Records:
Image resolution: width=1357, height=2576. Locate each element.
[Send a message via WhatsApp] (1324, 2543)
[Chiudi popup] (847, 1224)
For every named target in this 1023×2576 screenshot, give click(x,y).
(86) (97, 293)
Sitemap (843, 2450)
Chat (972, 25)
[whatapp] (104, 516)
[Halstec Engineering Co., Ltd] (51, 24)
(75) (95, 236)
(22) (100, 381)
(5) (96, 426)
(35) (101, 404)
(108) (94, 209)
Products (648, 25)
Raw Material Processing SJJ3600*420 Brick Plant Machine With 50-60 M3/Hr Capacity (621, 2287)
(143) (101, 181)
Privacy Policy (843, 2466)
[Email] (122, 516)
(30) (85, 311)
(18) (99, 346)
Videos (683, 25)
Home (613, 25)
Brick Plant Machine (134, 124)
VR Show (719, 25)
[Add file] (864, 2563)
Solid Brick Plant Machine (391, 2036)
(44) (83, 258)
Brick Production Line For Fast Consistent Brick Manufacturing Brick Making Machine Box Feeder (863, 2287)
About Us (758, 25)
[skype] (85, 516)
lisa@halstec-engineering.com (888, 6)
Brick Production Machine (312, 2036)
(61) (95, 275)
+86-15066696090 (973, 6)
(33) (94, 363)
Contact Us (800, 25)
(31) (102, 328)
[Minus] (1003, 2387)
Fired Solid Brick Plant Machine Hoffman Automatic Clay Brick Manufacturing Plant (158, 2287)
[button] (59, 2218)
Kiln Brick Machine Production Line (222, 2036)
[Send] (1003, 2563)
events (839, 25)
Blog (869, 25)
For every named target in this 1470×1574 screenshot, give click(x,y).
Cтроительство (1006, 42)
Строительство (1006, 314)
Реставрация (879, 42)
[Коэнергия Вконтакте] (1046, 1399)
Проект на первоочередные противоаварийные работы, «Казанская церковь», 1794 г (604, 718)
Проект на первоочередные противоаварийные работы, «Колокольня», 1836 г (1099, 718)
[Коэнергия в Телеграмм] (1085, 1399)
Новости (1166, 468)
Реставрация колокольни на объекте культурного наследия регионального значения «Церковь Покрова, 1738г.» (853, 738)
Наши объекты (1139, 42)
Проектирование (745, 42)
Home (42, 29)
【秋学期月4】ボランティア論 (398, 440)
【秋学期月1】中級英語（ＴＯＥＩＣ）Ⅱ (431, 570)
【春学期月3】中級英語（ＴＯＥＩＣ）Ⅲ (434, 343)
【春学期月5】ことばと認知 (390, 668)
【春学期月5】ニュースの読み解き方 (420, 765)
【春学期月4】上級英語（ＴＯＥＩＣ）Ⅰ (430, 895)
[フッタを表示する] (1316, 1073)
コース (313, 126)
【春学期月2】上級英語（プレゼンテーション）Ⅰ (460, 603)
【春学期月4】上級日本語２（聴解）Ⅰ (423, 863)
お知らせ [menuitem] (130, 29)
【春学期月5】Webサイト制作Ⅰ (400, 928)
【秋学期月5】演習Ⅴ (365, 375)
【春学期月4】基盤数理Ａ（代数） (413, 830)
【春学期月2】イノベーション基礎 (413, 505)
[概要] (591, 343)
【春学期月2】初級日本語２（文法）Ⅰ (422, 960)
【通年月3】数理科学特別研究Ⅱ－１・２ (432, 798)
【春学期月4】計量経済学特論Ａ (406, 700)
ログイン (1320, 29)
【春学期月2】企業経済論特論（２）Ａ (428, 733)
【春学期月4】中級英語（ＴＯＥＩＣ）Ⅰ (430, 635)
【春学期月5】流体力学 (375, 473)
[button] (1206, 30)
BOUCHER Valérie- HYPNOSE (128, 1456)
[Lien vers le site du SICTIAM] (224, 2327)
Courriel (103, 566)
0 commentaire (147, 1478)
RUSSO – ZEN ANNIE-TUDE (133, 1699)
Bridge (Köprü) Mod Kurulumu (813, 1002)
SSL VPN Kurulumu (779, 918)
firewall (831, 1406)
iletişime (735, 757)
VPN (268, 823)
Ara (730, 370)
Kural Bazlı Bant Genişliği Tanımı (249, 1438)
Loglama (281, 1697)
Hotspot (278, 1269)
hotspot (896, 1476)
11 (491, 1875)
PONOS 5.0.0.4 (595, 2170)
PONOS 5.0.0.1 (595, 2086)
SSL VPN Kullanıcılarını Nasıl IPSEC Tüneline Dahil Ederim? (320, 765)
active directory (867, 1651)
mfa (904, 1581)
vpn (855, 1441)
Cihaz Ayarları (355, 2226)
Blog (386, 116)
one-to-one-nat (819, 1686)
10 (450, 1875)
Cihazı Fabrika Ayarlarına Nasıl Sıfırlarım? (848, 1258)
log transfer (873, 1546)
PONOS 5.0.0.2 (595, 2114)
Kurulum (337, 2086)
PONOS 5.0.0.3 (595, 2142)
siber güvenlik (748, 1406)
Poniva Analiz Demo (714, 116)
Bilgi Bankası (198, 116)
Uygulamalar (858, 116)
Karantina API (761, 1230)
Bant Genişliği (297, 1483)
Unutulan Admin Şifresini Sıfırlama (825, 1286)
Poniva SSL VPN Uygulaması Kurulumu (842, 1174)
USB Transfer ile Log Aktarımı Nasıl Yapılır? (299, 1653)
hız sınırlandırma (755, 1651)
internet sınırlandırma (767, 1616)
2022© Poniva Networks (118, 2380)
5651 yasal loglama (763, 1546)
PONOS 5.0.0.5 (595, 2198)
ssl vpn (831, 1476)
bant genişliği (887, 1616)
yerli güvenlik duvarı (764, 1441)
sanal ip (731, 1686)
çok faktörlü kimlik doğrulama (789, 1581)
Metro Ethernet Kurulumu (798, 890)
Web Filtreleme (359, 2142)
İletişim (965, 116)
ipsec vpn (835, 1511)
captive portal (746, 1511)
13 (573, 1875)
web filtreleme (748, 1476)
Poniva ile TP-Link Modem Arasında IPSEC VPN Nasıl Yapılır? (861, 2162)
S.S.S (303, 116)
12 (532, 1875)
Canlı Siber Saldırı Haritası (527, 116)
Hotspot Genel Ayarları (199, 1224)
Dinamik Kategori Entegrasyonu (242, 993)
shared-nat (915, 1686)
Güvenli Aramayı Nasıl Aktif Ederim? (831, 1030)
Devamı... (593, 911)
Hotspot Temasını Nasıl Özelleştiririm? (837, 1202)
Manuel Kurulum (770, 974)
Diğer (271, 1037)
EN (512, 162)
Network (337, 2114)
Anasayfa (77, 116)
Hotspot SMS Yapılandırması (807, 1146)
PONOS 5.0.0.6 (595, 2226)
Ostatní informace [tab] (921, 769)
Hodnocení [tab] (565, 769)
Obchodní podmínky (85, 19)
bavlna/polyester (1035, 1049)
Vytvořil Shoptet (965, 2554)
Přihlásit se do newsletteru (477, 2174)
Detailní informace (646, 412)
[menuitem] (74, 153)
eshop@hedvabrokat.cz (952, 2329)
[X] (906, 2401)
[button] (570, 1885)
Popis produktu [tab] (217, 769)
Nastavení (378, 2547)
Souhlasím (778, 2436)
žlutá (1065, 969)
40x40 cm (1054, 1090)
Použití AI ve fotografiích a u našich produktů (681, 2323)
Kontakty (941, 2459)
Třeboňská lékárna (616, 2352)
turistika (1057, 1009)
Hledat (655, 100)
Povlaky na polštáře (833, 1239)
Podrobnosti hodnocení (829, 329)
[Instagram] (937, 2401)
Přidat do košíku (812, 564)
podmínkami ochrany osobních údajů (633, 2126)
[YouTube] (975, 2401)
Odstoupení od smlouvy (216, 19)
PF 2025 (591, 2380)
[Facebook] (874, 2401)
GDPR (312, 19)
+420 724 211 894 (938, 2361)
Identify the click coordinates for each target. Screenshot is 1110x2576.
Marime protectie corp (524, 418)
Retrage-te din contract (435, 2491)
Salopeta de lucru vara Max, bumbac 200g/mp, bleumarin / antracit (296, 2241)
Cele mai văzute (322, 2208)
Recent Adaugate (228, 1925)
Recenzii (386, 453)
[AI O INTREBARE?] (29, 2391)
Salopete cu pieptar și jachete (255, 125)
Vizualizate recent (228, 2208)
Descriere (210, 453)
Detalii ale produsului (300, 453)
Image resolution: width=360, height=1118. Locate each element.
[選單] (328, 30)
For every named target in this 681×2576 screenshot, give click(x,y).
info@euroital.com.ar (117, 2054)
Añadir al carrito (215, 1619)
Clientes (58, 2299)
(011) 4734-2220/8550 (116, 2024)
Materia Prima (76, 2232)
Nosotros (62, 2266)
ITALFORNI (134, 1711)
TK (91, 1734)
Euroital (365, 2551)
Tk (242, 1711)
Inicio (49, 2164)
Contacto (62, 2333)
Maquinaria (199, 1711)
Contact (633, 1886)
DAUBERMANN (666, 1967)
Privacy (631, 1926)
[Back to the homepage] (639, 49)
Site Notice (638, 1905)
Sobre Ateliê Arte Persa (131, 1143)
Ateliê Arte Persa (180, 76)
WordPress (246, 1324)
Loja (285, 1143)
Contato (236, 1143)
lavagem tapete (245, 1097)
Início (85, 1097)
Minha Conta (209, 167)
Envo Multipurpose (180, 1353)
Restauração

Problem statement: The expected answer is an exact copy of the lines above, beginning at the line with "For every named target in this 1023×2576" and ending at the line with "Products (648, 25)", with both ends in.

Solution to this problem:
For every named target in this 1023×2576 screenshot, give click(x,y).
(86) (97, 293)
Sitemap (843, 2450)
Chat (972, 25)
[whatapp] (104, 516)
[Halstec Engineering Co., Ltd] (51, 24)
(75) (95, 236)
(22) (100, 381)
(5) (96, 426)
(35) (101, 404)
(108) (94, 209)
Products (648, 25)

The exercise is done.